La questione prioritaria delle nomine vescovili

A tutti noto che, purtroppo – afferma il Papa – la storia recente della Chiesa cattolica in Cina è stata dolorosamente segnata da profonde tensioni, ferite e divisioni, che si sono polarizzate soprattutto intorno alla figura del vescovo quale custode dell'autenticità della fede e garante della comunione ecclesiale. Quando nel passato «si è preteso di determinare anche la vita interna delle comunità cattoliche, imponendo il proprio controllo diretto al di là delle legittime competenze dello Stato, nella Chiesa in Cina è comparso il fenomeno della clandestinità». Una tale esperienza – sottolinea il Papa – non rientra nella normalità e nella vita della Chiesa e «la storia mostra che pastori e fedeli vi fanno ricorso soltanto nel sofferto desiderio di mantenere integra la propria fede».

«Di tale desiderio – continua Francesco – mi sono giunti nel corso di questi anni numerosi segni e testimonianze concreti, anche da parte di coloro, compresi vescovi, che hanno ferito la comunione nella Chiesa, a causa di debolezza e di errori, ma anche, non poche volte, per forte ed indebita pressione esterna». Il Papa fa perciò presente che dopo aver attentamente esaminato ogni singola situazione personale ed ascoltato diversi pareri «ha riflettuto e pregato molto cercando il vero bene della Chiesa in Cina». E che infine, «davanti al Signore e con serenità di giudizio, in continuità con l’orientamento dei miei immediati Predecessori», ha deciso «di concedere la riconciliazione ai rimanenti sette vescovi “ufficiali" ordinati senza mandato pontificio avendo rimosso ogni relativa sanzione economica, di riammetterli nella piena comunione ecclesiale».

Artefici di riconciliazione e comunione

«Invito tutti i cattolici cinesi a farsi artefici di riconciliazione, ricordando con sempre rinnovata passione apostolica le parole di Paolo: “Dio ci ha riconciliati con sé mediante Cristo e ha affidato a noi il ministero della riconciliazione”». E ribadisce perciò che «non c’è legge né precetto che possa impedire a Dio di riabbracciare il figlio che torna da Lui riconoscendo di avere sbagliato, ma deciso a ricominciare da capo. Anche nei casi più complessi si deve credere nella forza che scaturisce dalla grazia divina». Perché «la Chiesa – ricorda – esiste per testimoniare Gesù Cristo e l'Amore perdonante e salvifico del Padre».

Sul piano pastorale: «La comunità cattolica in Cina è chiamata ad essere unita, per superare le divisioni del passato che tante sofferenze hanno causato e causano al cuore di molti Pastori e fedeli». Tutti i cristiani, senza distinzione «pongano ora gesti di riconciliazione e di comunione».

Informazioni riportate
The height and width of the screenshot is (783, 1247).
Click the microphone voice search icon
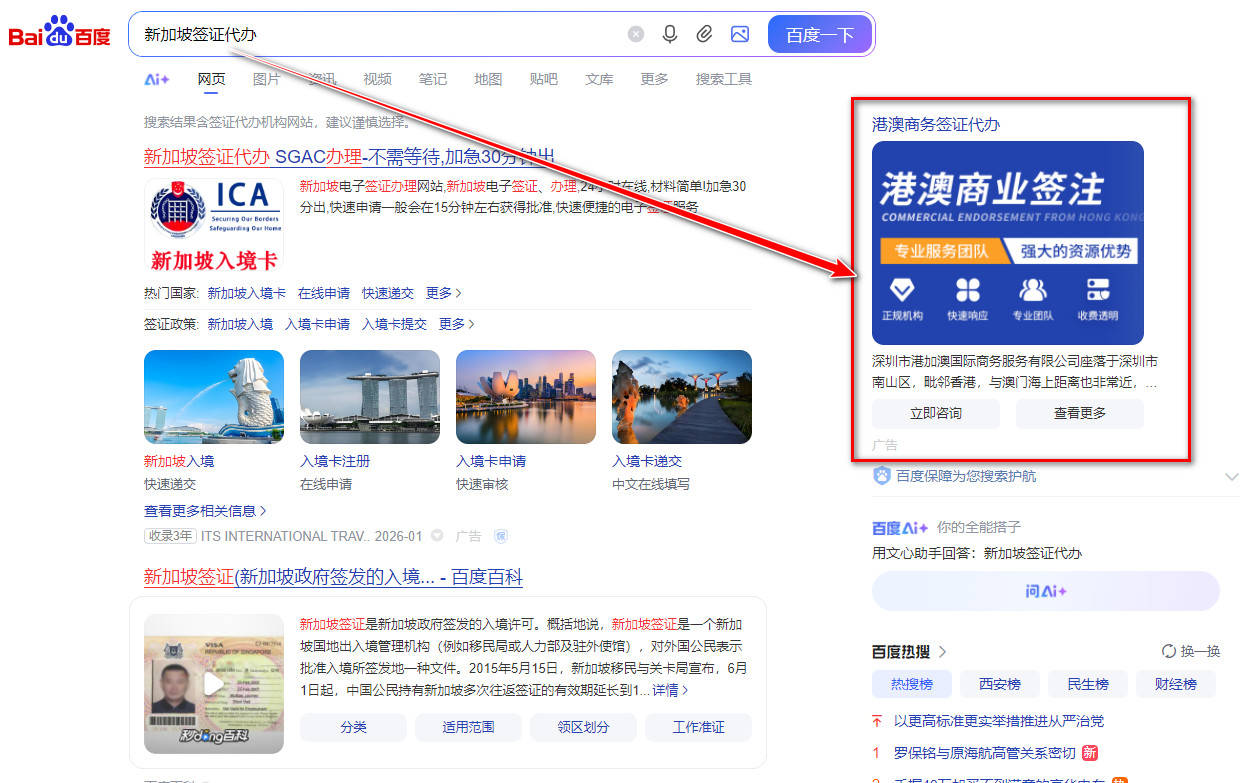[x=670, y=34]
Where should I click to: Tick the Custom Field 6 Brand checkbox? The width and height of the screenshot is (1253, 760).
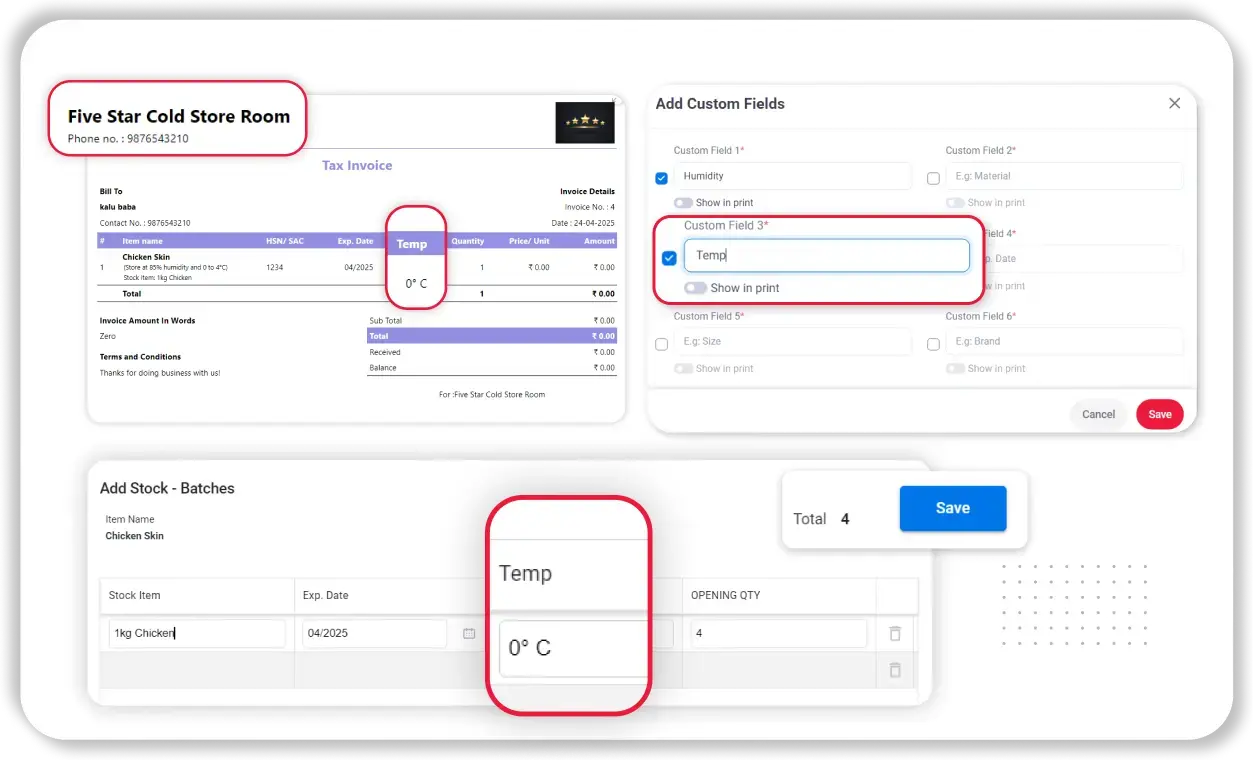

Cosa fare
Secondo l'estratto del documento, a quanti vescovi «ufficiali» ordinati senza mandato pontificio il Papa ha deciso di concedere la riconciliazione?

Soluzione proposta
Ai rimanenti sette vescovi «ufficiali».